La vicinanza al Fiume Pescara, al quale l’opera è dedicata, e la collocazione all’interno di un’area di rilievo della città bagnata dal Mar Adriatico, anche alla luce di alcune trasformazioni urbanistiche in atto, sono tra le condizioni che garantiscono la piena e ampia visibilità dell’intervento.
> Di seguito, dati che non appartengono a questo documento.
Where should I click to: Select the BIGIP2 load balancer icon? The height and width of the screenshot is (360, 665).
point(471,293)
Pantonio, murale a Pescara, 2018

Ultimato nei giorni scorsi, raffigura gli animali che popolano il fiume cittadino. Si tratta di un soggetto verso cui Pantonio – classe 1975, originario dell’arcipelago delle Azzorre – si è indirizzato dopo alcuni giorni di studio e osservazione del contesto locale e delle sue peculiarità. Sulla superficie messa a disposizione ha così scelto di immortalare alcune anguille striate, che sospinte dalla corrente e con un guizzo “invadono” l’ambiente urbano, a sua volta simboleggiato dal Ponte Ennio Flaiano, di recente realizzazione.
Forte, nell’opera, è il dinamismo delle onde del fiume, che sembra impossibile da trattenere e, per questo, finisce con estendersi negli spazi adiacenti.

Curata da Alessandra Arpino, l’operazione si avvale del coordinamento di Pepe Collettivo, associazione nata per promuovere la creatività in tutte le sue forme che sta attualmente lavorando alla quarta edizione di Behance, in programma il 15 e 16 marzo all’Aurum di Pescara.
Con l’attivo il murale più grande d’Europa realizzato nel centro di Parigi – 66 metri di altezza per 15 metri di larghezza – Pantonio ha firmato interventi anche in Marocco, Ucraina, Cina, Francia, Canada e Germania, portando il suo “bestiario marino” nel cuore di tante città.